[Collected data entries]
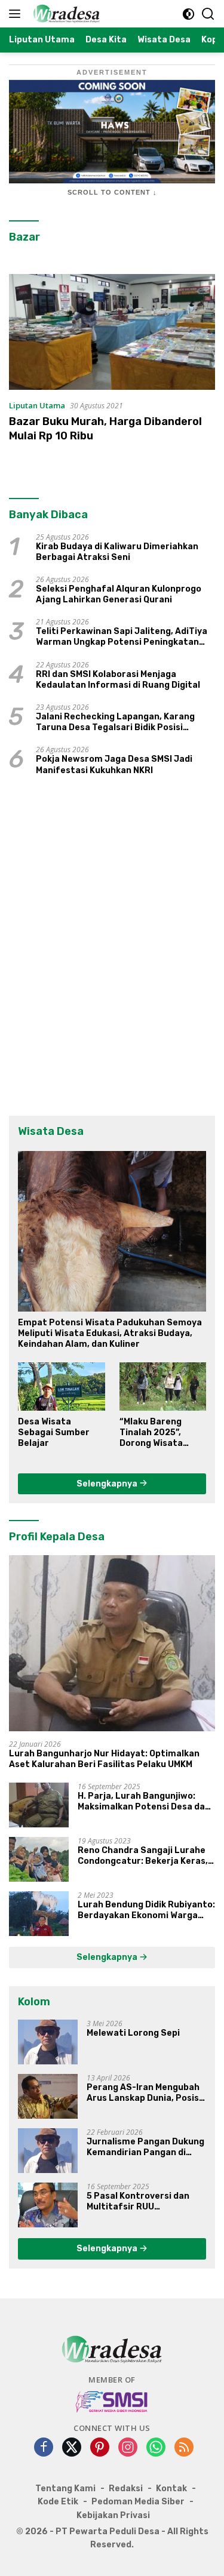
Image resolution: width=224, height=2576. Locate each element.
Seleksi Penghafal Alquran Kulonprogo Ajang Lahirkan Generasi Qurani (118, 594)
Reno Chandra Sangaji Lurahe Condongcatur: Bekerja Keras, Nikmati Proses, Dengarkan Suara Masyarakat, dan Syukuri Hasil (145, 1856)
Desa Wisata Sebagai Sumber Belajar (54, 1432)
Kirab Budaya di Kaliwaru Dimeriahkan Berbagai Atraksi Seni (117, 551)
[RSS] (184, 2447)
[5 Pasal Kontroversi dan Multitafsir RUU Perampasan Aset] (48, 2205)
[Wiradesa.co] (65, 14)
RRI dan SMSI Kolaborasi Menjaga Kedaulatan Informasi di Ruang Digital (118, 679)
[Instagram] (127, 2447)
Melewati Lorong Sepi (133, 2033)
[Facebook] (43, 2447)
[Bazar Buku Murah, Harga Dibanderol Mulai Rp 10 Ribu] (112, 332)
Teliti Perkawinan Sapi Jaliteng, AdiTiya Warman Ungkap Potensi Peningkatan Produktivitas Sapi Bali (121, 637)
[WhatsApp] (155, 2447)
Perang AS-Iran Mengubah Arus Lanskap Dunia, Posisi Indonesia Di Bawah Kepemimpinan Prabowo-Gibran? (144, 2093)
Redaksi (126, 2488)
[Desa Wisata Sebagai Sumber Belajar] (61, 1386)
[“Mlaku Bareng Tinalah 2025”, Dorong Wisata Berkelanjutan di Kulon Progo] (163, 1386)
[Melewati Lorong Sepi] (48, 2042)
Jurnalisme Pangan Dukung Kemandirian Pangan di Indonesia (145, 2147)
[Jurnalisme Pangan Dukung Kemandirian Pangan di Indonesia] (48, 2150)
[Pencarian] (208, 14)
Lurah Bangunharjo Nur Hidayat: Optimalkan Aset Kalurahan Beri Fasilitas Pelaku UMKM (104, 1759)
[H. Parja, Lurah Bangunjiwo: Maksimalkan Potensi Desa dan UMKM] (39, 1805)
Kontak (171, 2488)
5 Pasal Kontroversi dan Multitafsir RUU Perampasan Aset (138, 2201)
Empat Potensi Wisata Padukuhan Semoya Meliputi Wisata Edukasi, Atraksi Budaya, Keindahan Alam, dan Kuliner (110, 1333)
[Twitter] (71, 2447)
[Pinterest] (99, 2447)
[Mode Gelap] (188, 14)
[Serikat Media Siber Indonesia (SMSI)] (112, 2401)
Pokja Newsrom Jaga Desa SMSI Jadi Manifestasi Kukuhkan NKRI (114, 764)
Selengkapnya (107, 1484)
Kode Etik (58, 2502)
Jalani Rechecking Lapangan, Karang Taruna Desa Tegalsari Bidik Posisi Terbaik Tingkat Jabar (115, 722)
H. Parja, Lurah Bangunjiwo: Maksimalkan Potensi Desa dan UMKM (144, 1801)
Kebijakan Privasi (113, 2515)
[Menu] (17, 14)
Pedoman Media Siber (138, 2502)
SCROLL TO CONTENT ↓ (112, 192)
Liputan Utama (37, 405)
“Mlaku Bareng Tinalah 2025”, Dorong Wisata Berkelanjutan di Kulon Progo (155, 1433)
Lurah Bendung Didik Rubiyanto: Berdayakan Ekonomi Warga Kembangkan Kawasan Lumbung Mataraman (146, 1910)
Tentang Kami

*Work to be completed:* Each line above is to be duplicated exactly, and the pictures are to be omitted.

*The answer:*
Image resolution: width=224, height=2576. Locate each element.
Seleksi Penghafal Alquran Kulonprogo Ajang Lahirkan Generasi Qurani (118, 594)
Reno Chandra Sangaji Lurahe Condongcatur: Bekerja Keras, Nikmati Proses, Dengarkan Suara Masyarakat, dan Syukuri Hasil (145, 1856)
Desa Wisata Sebagai Sumber Belajar (54, 1432)
Kirab Budaya di Kaliwaru Dimeriahkan Berbagai Atraksi Seni (117, 551)
[RSS] (184, 2447)
[5 Pasal Kontroversi dan Multitafsir RUU Perampasan Aset] (48, 2205)
[Wiradesa.co] (65, 14)
RRI dan SMSI Kolaborasi Menjaga Kedaulatan Informasi di Ruang Digital (118, 679)
[Instagram] (127, 2447)
Melewati Lorong Sepi (133, 2033)
[Facebook] (43, 2447)
[Bazar Buku Murah, Harga Dibanderol Mulai Rp 10 Ribu] (112, 332)
Teliti Perkawinan Sapi Jaliteng, AdiTiya Warman Ungkap Potensi Peningkatan Produktivitas Sapi Bali (121, 637)
[WhatsApp] (155, 2447)
Perang AS-Iran Mengubah Arus Lanskap Dunia, Posisi Indonesia Di Bawah Kepemimpinan Prabowo-Gibran? (144, 2093)
Redaksi (126, 2488)
[Desa Wisata Sebagai Sumber Belajar] (61, 1386)
[“Mlaku Bareng Tinalah 2025”, Dorong Wisata Berkelanjutan di Kulon Progo] (163, 1386)
[Melewati Lorong Sepi] (48, 2042)
Jurnalisme Pangan Dukung Kemandirian Pangan di Indonesia (145, 2147)
[Jurnalisme Pangan Dukung Kemandirian Pangan di Indonesia] (48, 2150)
[Pencarian] (208, 14)
Lurah Bangunharjo Nur Hidayat: Optimalkan Aset Kalurahan Beri Fasilitas Pelaku UMKM (104, 1759)
[H. Parja, Lurah Bangunjiwo: Maksimalkan Potensi Desa dan UMKM] (39, 1805)
Kontak (171, 2488)
5 Pasal Kontroversi dan Multitafsir RUU Perampasan Aset (138, 2201)
Empat Potensi Wisata Padukuhan Semoya Meliputi Wisata Edukasi, Atraksi Budaya, Keindahan Alam, dan Kuliner (110, 1333)
[Twitter] (71, 2447)
[Pinterest] (99, 2447)
[Mode Gelap] (188, 14)
[Serikat Media Siber Indonesia (SMSI)] (112, 2401)
Pokja Newsrom Jaga Desa SMSI Jadi Manifestasi Kukuhkan NKRI (114, 764)
Selengkapnya (107, 1484)
Kode Etik (58, 2502)
Jalani Rechecking Lapangan, Karang Taruna Desa Tegalsari Bidik Posisi Terbaik Tingkat Jabar (115, 722)
H. Parja, Lurah Bangunjiwo: Maksimalkan Potensi Desa dan UMKM (144, 1801)
Kebijakan Privasi (113, 2515)
[Menu] (17, 14)
Pedoman Media Siber (138, 2502)
SCROLL TO CONTENT ↓ (112, 192)
Liputan Utama (37, 405)
“Mlaku Bareng Tinalah 2025”, Dorong Wisata Berkelanjutan di Kulon Progo (155, 1433)
Lurah Bendung Didik Rubiyanto: Berdayakan Ekonomi Warga Kembangkan Kawasan Lumbung Mataraman (146, 1910)
Tentang Kami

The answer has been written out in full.